A Carlos Manzo no lo mató el crimen organizado: lo mató la ausencia de Estado.

Publicado el 1 de noviembre de 2025, 23:30

La muerte de Carlos Manzo no es solo una pérdida humana ni un caso más de un asesinato político. Es un símbolo doloroso del país en el que nos hemos convertido: uno donde luchar por la paz significa firmar tu sentencia, donde alzar la voz incomoda tanto al crimen organizado como al propio gobierno y donde la esperanza se apaga entre la indiferencia de quienes deberían protegerla.

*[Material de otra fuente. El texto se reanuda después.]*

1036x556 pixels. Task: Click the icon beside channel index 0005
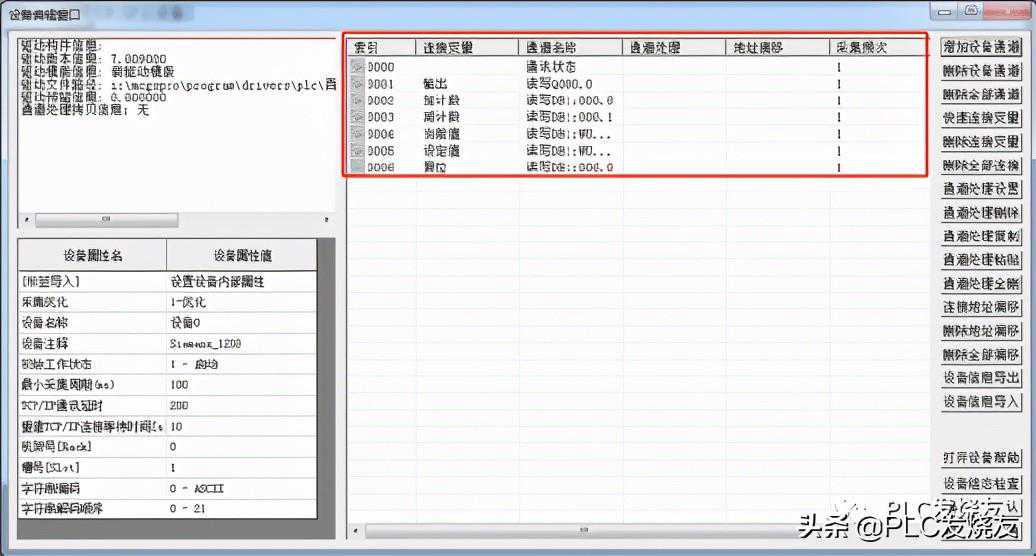click(x=358, y=151)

Carlos no cayó por casualidad ni por estar en el lugar equivocado. Cayó porque se negó a aceptar que la violencia es parte de la rutina nacional, porque creyó que un México distinto era posible, y porque tuvo la valentía de enfrentar la podredumbre que muchos prefieren ignorar. Su asesinato es una herida abierta, un recordatorio de que el silencio institucional también mata, y que la omisión puede ser tan letal como una bala.

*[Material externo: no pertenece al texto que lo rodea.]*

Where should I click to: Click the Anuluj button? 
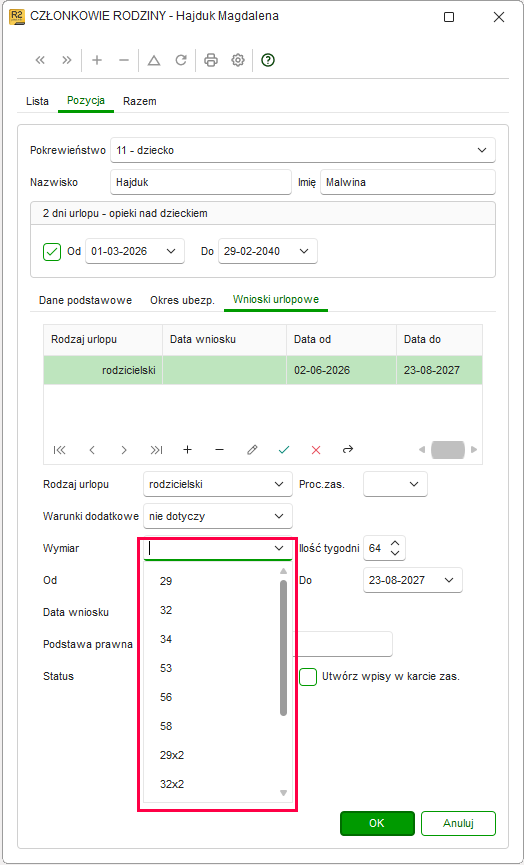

Hoy, mientras la presidenta Claudia Sheinbaum habla de “continuidad”, de “transformación” y de “unidad”, el país se sigue desmoronando por dentro. Las comunidades viven sitiadas, los activistas son perseguidos, los periodistas desaparecen, y los políticos se refugian en el discurso, cómodos en la simulación. Es ahí donde radica la verdadera tragedia: en la distancia entre el poder y la realidad.

Sheinbaum no puede decir que no sabía. Nadie en el gobierno puede alegar desconocimiento. Los nombres, los rostros, las historias están ahí, todos los días.

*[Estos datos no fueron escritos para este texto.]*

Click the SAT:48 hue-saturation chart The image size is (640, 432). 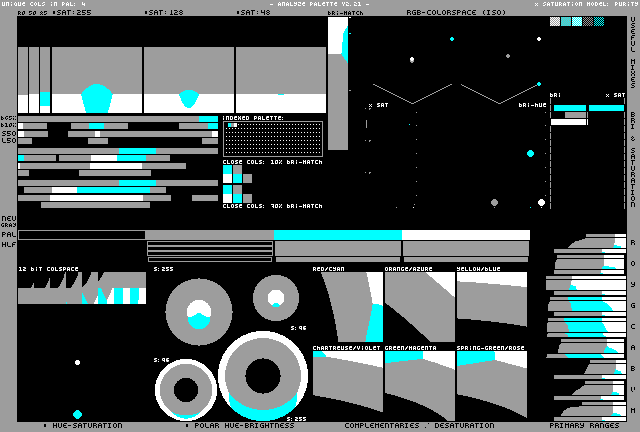pos(280,80)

Son las madres buscadoras que excavan la tierra con las manos, los defensores que reciben amenazas, los líderes comunitarios que son asesinados en carreteras o en sus propias casas. Cada muerte tiene una raíz política, porque detrás de cada crimen hay un Estado ausente, un sistema corrupto y una cadena de complicidades que llega hasta las más altas esferas.

Hablar de un narcogobierno no es exagerar: es reconocer lo evidente. El crimen organizado no solo controla territorios, sino también instituciones, elecciones, presupuestos y voluntades. Y lo más grave es que desde el poder se tolera, se niega o incluso se protege. Se repite la narrativa del “todo está bien”, mientras la gente vive con miedo, mientras la justicia se vende al mejor postor y mientras los muertos se acumulan como si fueran una estadística más.

Carlos Manzo fue un hombre que eligió creer en la paz, no como consigna, sino como proyecto de vida. Su lucha por Uruapan representaba la dignidad de miles que se niegan a vivir arrodillados. Y lo mataron, no solo por lo que hizo, sino por lo que simbolizaba: la posibilidad de un cambio real desde abajo, sin miedo, sin corrupción, sin pactos con el narco.

El gobierno federal debería estar de luto. Debería reconocer que su estrategia de abrazos sin justicia ha fracasado, que su silencio ante los crímenes es complicidad, que su incapacidad para garantizar la vida de los ciudadanos es una traición al mandato más básico del Estado. Pero en lugar de autocrítica, lo que se escucha son discursos vacíos, triunfalismo y propaganda.

La presidenta Sheinbaum tiene una responsabilidad histórica. No puede ser solo la heredera del poder, también debe ser la responsable de lo que ese poder hace —o deja de hacer—. Y en la muerte de Carlos Manzo, como en la de tantos otros, hay un Estado que no actuó, un gobierno que no cuidó, una presidenta que no habló.

La memoria de Carlos no puede quedar en el olvido. Debe convertirse en una exigencia nacional: justicia para él y para todos los que han caído defendiendo la vida. Porque mientras sigan asesinando a quienes buscan la paz, México seguirá siendo un país gobernado por el miedo, sostenido por la impunidad y administrado por la indiferencia.

Y si la presidenta Claudia Sheinbaum de verdad quiere representar un cambio, deberá empezar por romper el pacto de silencio que protege al narco y asfixia al pueblo. Deberá dejar de mirar hacia otro lado y asumir que cada muerte como la de Carlos Manzo también la señala a ella, porque callar, en tiempos de barbarie, es otra forma de gobernar con violencia.

Que descanse en paz Carlos Manzo, un valiente presidente municipal que entregó su vida por la paz de su natal Uruapan y que se convirtió en otra víctima de la ausencia de Estado y de un narcogobierno que nos duele a todos.